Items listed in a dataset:
-=-=-=-=-

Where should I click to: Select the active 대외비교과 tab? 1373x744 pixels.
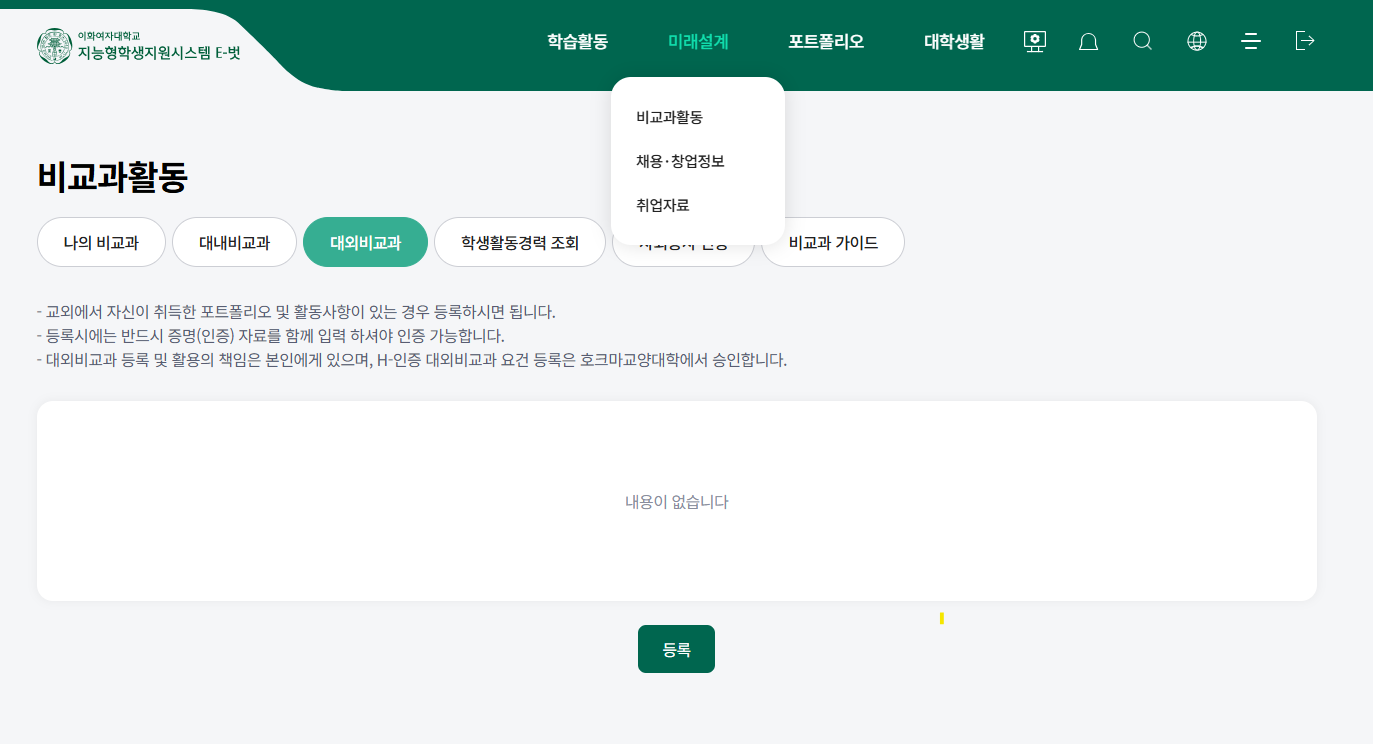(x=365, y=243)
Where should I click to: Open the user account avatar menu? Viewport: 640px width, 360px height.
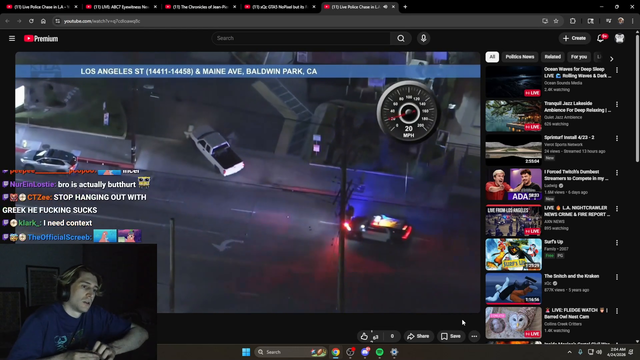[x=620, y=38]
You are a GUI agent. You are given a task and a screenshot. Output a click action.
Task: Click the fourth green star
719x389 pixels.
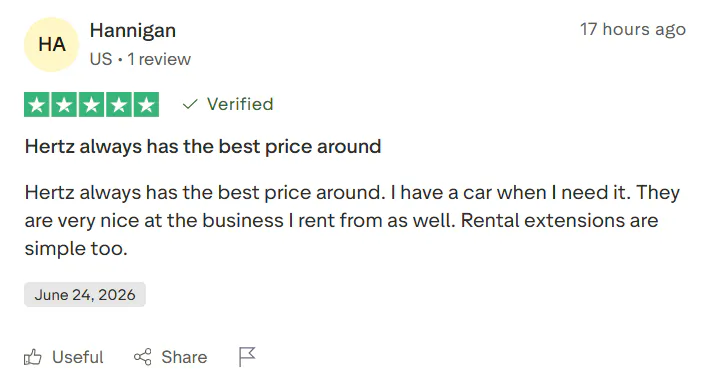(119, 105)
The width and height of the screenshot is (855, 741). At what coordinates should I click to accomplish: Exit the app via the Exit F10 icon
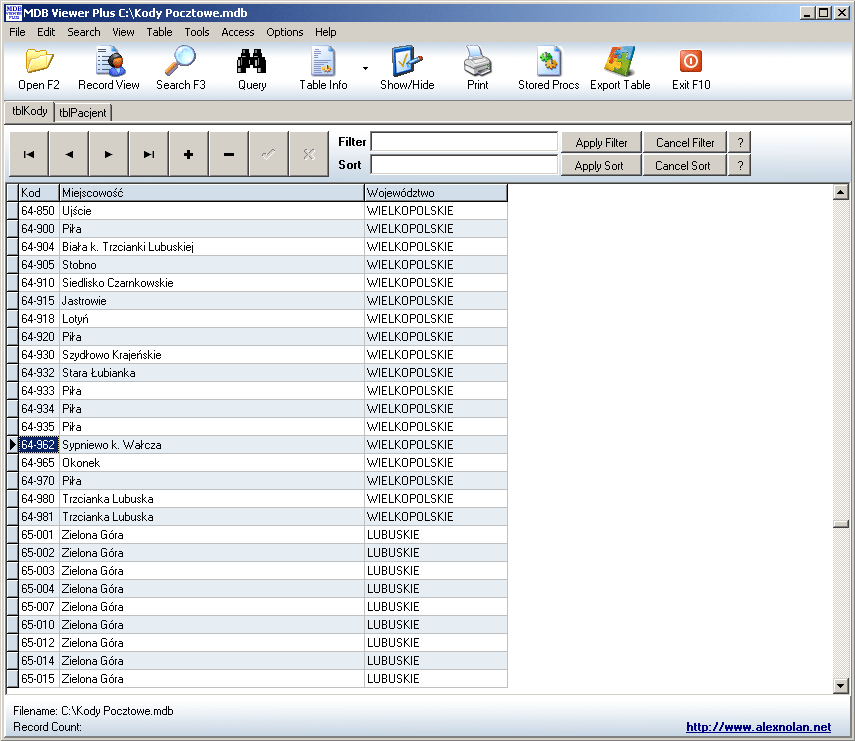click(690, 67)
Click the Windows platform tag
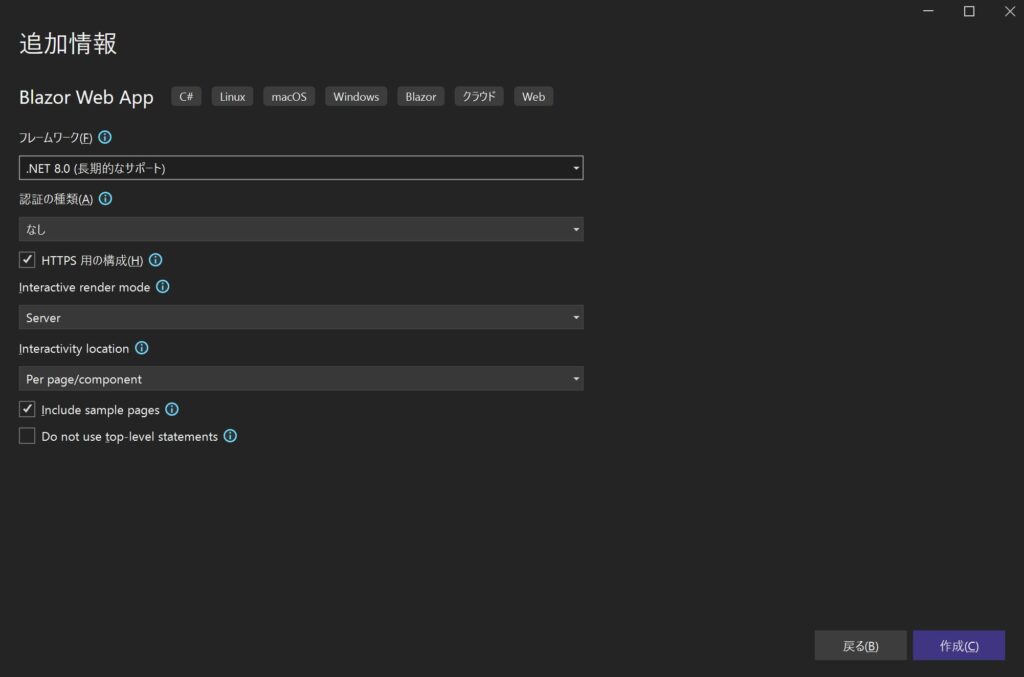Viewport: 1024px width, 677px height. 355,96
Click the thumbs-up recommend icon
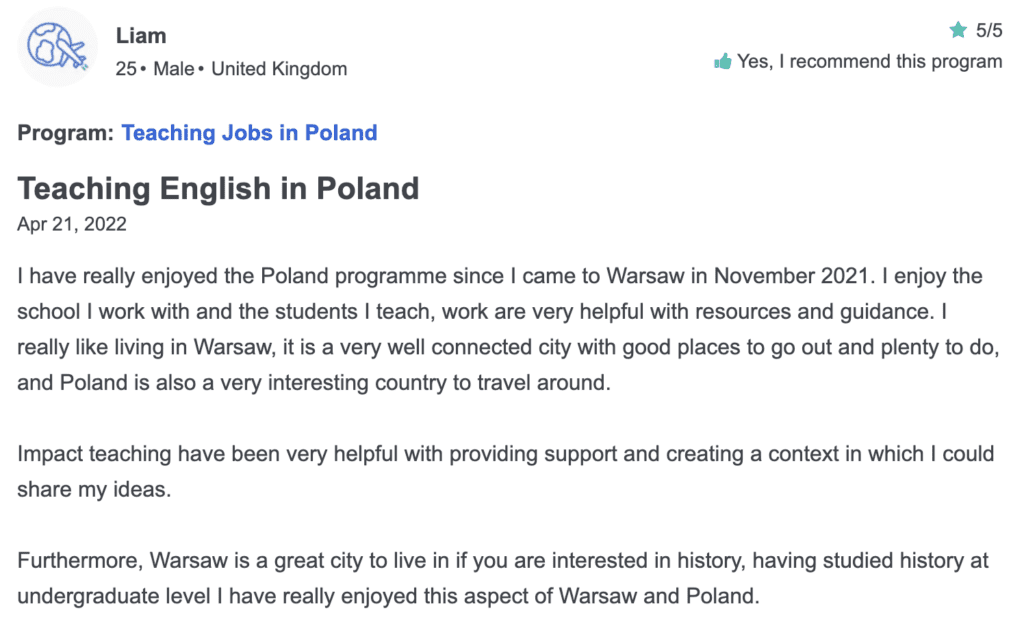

-=-=-=-=-

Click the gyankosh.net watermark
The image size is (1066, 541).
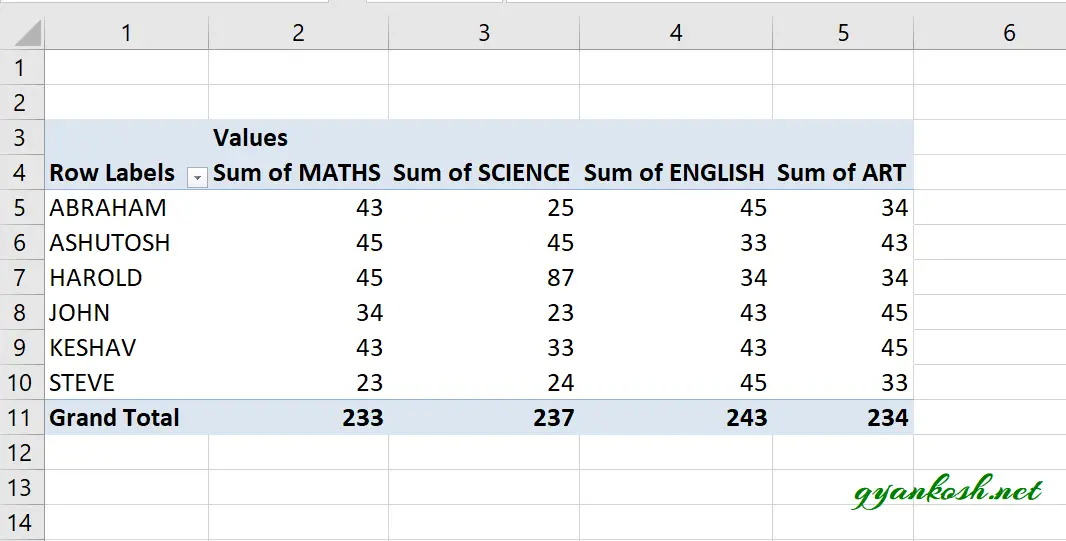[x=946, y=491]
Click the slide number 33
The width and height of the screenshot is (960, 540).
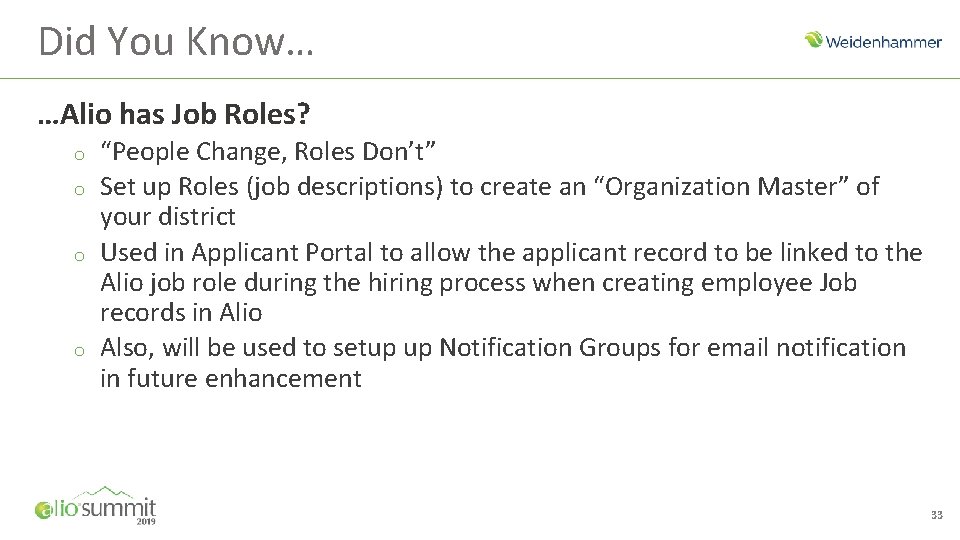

-=-=-=-=-

Begin at the line in the entries above that has "719x389 pixels.", stop after the line that has "Click the thumbs-up recommend icon", and output exactly those lines without pictures.

719x389 pixels.
(119, 105)
The width and height of the screenshot is (855, 741). At what coordinates should I click to accomplish: Exit the app via the Exit F10 icon
click(690, 67)
Click the Windows platform tag
Viewport: 1024px width, 677px height. 355,96
Click the thumbs-up recommend icon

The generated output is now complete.